Each line below with the string "Viewport" should be copied.

SOURCE RECORDS:

=== Section Start ===

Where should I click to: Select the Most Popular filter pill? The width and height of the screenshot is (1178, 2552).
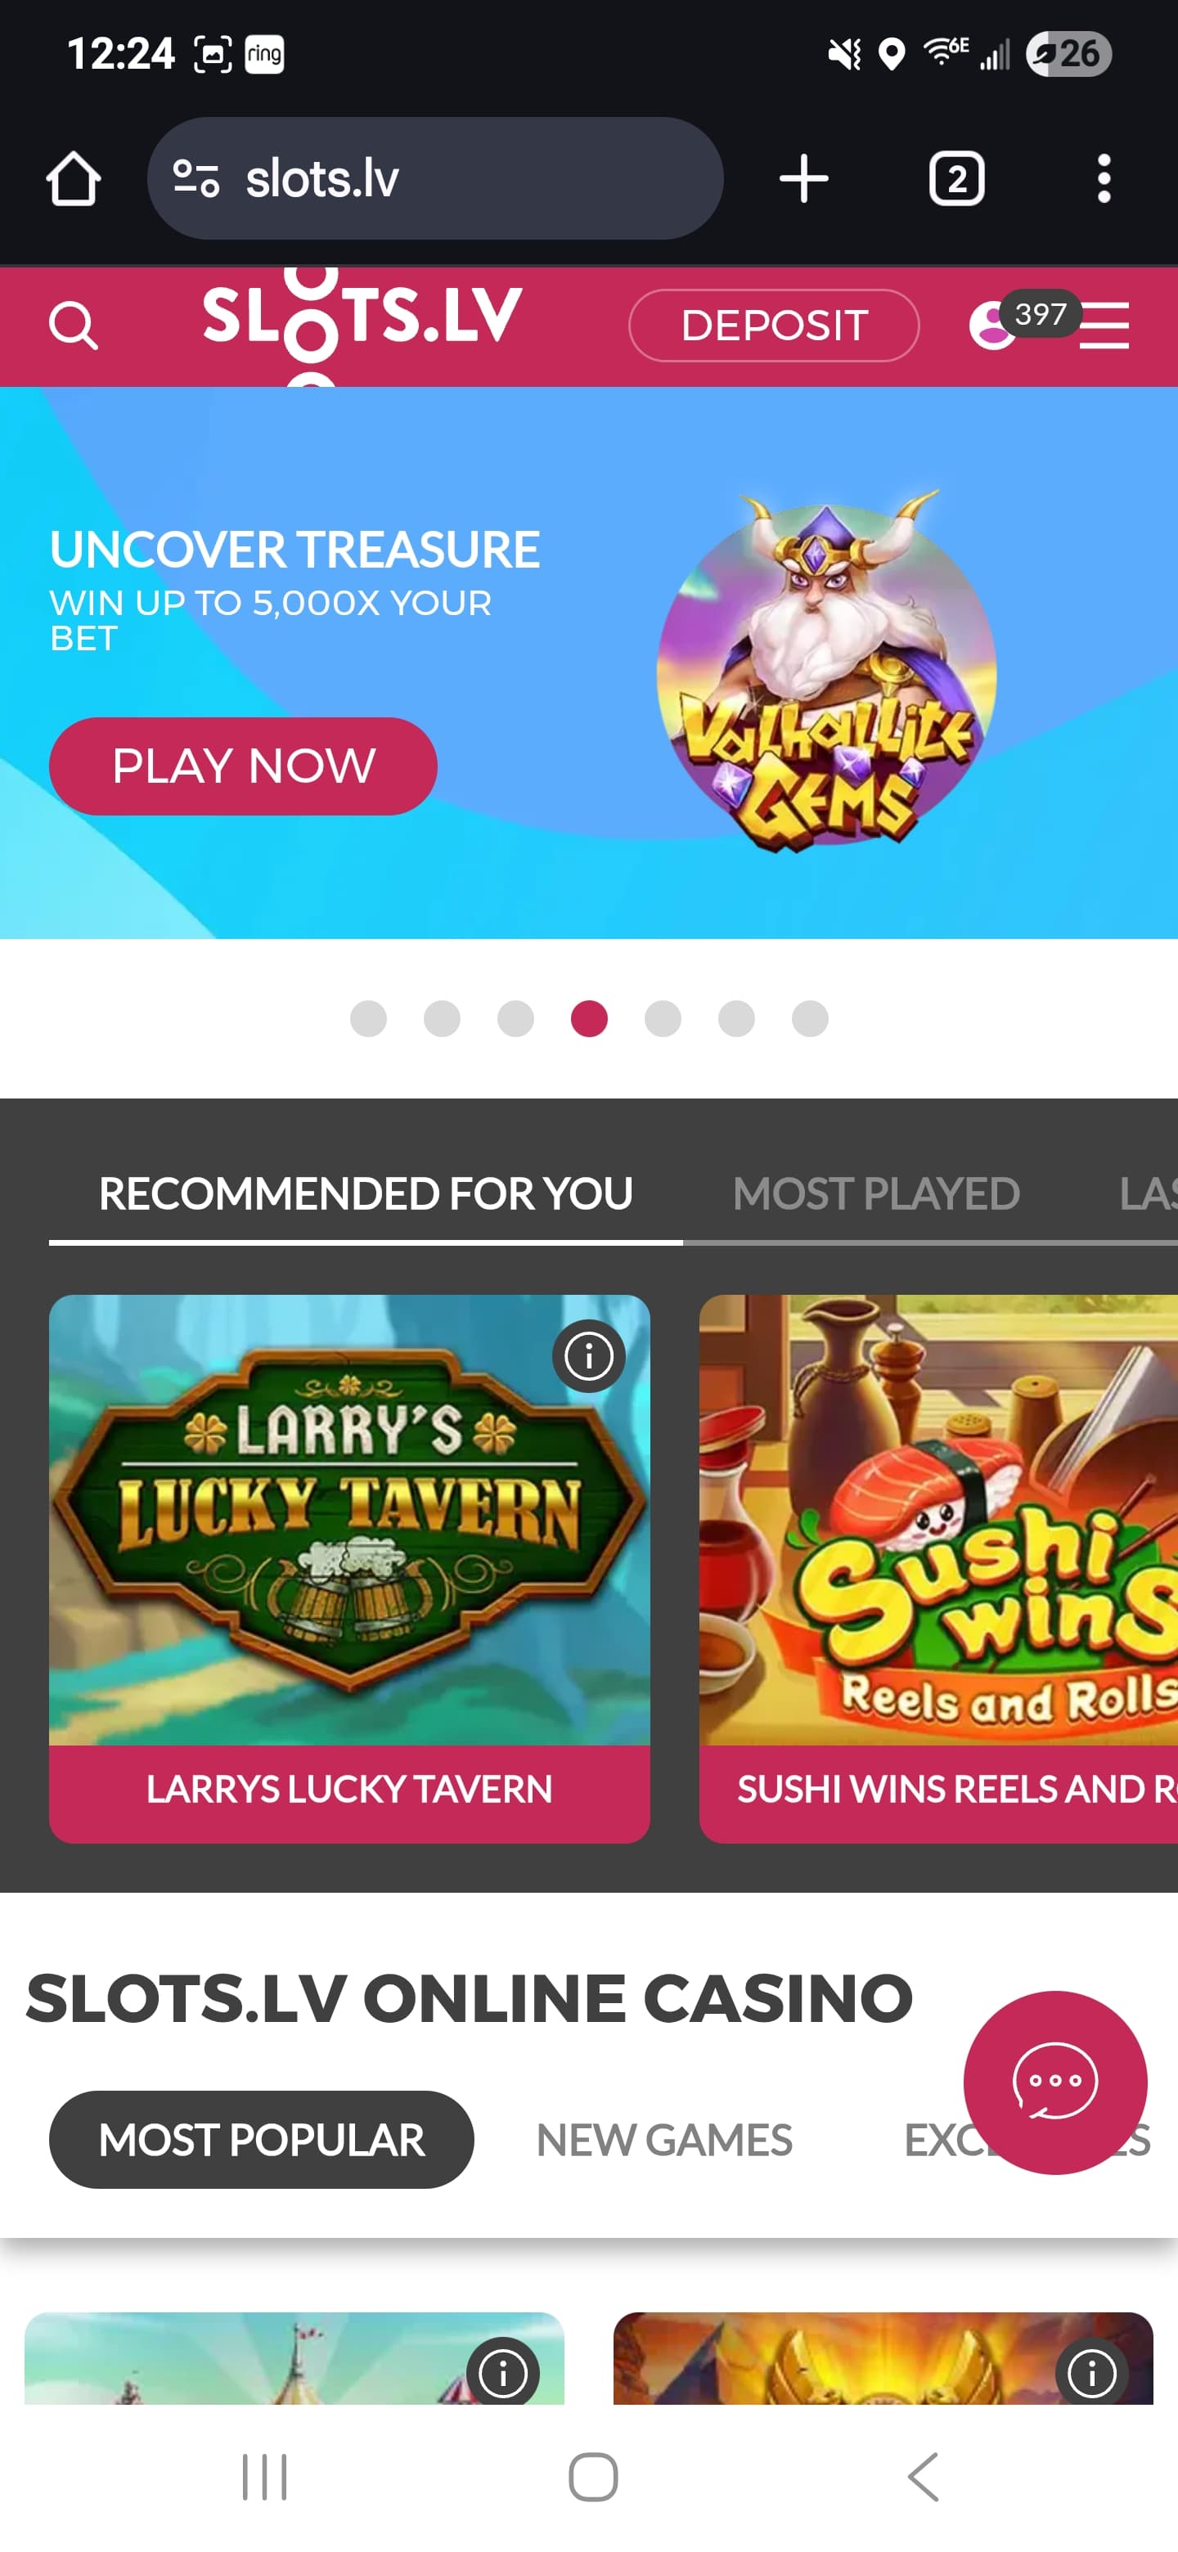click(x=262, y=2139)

=== Section End ===
=== Section Start ===

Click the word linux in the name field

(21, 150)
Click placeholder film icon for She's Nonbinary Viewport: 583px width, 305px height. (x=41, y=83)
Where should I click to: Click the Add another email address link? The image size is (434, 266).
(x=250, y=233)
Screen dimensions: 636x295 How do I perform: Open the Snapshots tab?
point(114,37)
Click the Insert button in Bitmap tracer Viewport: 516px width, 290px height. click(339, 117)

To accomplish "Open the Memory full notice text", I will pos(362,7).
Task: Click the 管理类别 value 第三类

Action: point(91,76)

=== Section End ===

PROBLEM SOLUTION:
Click placeholder film icon for She's Nonbinary Viewport: 583px width, 305px height. (x=41, y=83)
Click the Insert button in Bitmap tracer Viewport: 516px width, 290px height. click(339, 117)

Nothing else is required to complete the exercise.